Things to do:
1. In the passage about the Pantheon, translate the sentence "Yet the Pantheon remains intact." into Italian.
2. Extend the passage about the Pantheon, picking up right after its final sentence.

Most pieces of Ancient Rome have long since been cannibalized and turned into pieces of slightly-less-ancient Rome. Old buildings became new monuments. Former city walls became new park boundaries. Ruins were simply left where they were and built around, like those glacial boulders that become home to mosses and ferns and a tree or two. Yet the Pantheon remains intact. Squatting at the center of a relatively modern square that’s furnished with gelaterias and a tinkling fountain, it’s an untouched piece of Ancient Rome that hibernates in defiance of time. Its concrete is formed from local volcanic rock that contains unique minerals, and the Pantheon’s walls are able to self-heal into an even stronger concrete after they’ve been damaged. Despite wars, religious paradigm shifts, and earthquakes that brought even the Colosseum down, nothing in the past 2,000 years has been powerful enough to budge this behemoth. Its impact on me is greater than its indestructible mass. I gravitated towards it.

Click-target data:

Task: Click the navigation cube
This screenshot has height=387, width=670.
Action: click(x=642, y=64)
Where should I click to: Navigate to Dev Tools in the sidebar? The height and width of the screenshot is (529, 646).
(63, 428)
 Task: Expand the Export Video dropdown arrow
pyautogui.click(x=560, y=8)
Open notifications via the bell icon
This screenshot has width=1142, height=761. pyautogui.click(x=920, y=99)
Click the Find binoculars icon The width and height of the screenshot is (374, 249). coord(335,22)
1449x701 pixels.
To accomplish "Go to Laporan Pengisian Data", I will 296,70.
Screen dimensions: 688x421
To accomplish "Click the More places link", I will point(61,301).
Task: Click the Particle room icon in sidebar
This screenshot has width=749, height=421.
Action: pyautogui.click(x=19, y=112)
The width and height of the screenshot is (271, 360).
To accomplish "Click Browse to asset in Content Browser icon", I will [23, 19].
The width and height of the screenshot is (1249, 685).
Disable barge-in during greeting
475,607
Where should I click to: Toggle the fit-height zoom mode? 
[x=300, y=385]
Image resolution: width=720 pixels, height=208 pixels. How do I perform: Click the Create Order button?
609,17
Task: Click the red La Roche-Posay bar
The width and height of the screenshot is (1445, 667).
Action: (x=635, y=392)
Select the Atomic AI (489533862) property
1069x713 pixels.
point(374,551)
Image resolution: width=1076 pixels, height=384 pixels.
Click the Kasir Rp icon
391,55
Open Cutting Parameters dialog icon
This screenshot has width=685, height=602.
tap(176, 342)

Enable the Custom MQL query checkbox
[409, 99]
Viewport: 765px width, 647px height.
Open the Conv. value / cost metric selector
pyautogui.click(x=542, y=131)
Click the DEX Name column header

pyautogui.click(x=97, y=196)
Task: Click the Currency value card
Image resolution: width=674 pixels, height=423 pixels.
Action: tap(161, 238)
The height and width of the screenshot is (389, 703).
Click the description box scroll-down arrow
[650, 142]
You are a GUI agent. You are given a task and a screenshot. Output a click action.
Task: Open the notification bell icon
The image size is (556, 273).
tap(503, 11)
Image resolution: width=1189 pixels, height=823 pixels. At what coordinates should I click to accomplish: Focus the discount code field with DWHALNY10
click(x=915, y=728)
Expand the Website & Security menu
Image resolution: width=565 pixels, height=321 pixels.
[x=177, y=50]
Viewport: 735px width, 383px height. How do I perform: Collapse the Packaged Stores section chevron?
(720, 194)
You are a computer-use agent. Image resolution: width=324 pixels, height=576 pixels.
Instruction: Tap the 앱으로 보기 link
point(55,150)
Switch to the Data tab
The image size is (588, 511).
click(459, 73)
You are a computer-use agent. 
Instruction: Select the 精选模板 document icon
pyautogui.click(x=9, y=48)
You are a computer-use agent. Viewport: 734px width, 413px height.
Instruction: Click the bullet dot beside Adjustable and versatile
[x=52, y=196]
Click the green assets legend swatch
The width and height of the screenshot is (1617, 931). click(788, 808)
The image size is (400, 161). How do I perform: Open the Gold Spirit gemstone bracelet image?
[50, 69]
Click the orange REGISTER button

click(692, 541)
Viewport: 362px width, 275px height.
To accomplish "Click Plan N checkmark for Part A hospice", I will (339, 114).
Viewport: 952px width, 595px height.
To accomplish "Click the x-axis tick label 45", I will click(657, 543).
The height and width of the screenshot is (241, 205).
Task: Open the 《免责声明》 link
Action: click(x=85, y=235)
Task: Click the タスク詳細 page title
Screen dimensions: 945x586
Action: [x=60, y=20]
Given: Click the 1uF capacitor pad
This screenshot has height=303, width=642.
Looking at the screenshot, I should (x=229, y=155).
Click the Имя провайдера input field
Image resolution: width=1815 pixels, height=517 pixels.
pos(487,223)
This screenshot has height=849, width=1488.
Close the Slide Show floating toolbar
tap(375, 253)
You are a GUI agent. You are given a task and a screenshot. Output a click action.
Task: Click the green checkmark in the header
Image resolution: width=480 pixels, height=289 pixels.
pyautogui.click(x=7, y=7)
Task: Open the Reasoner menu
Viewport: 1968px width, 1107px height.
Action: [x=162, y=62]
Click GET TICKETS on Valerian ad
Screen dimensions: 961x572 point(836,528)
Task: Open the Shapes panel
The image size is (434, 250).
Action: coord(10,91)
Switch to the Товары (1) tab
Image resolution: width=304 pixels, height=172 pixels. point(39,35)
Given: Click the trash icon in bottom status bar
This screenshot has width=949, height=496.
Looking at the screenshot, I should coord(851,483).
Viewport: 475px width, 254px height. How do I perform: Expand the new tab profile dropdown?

The results:
1. Eppure il Pantheon rimane intatto.

2.
Only occasionally was the tour’s pace too fast for my pedestrian heart. Once, we were zipping down a broad avenue when the corner of my eye caught a building whose facade had been blown away. My head whipped around for a double-take, but the sight was already gone. A secret nook, missed because I wasn’t on foot. (Fortunately I earmarked it for the next day, when I returned to find a clever art installation meant to show the innards of the French Embassy like an X-ray). More pressing was that my hands often ached for the familiar weight of my camera, but at the same time I knew no photo could catch the electric feelings of freedom and wonder passing through my body. I had no choice but to be present for the ride. I had to be fully immersed, taking in the grasping wind and simmering garlic and yelling waiters, and just experience my fever dream through the time machine that is Rome.

Looking back on it now, I think that was my absolute favorite part of the whole night. Maybe my priorities are fine after all.

Tour company: EsBike Tours
Tour: Rome by Night- E-bike tour with food and wine tasting
Note: I just really liked the tour; I’m not affiliated with, endorsed or compensated by this company in any way.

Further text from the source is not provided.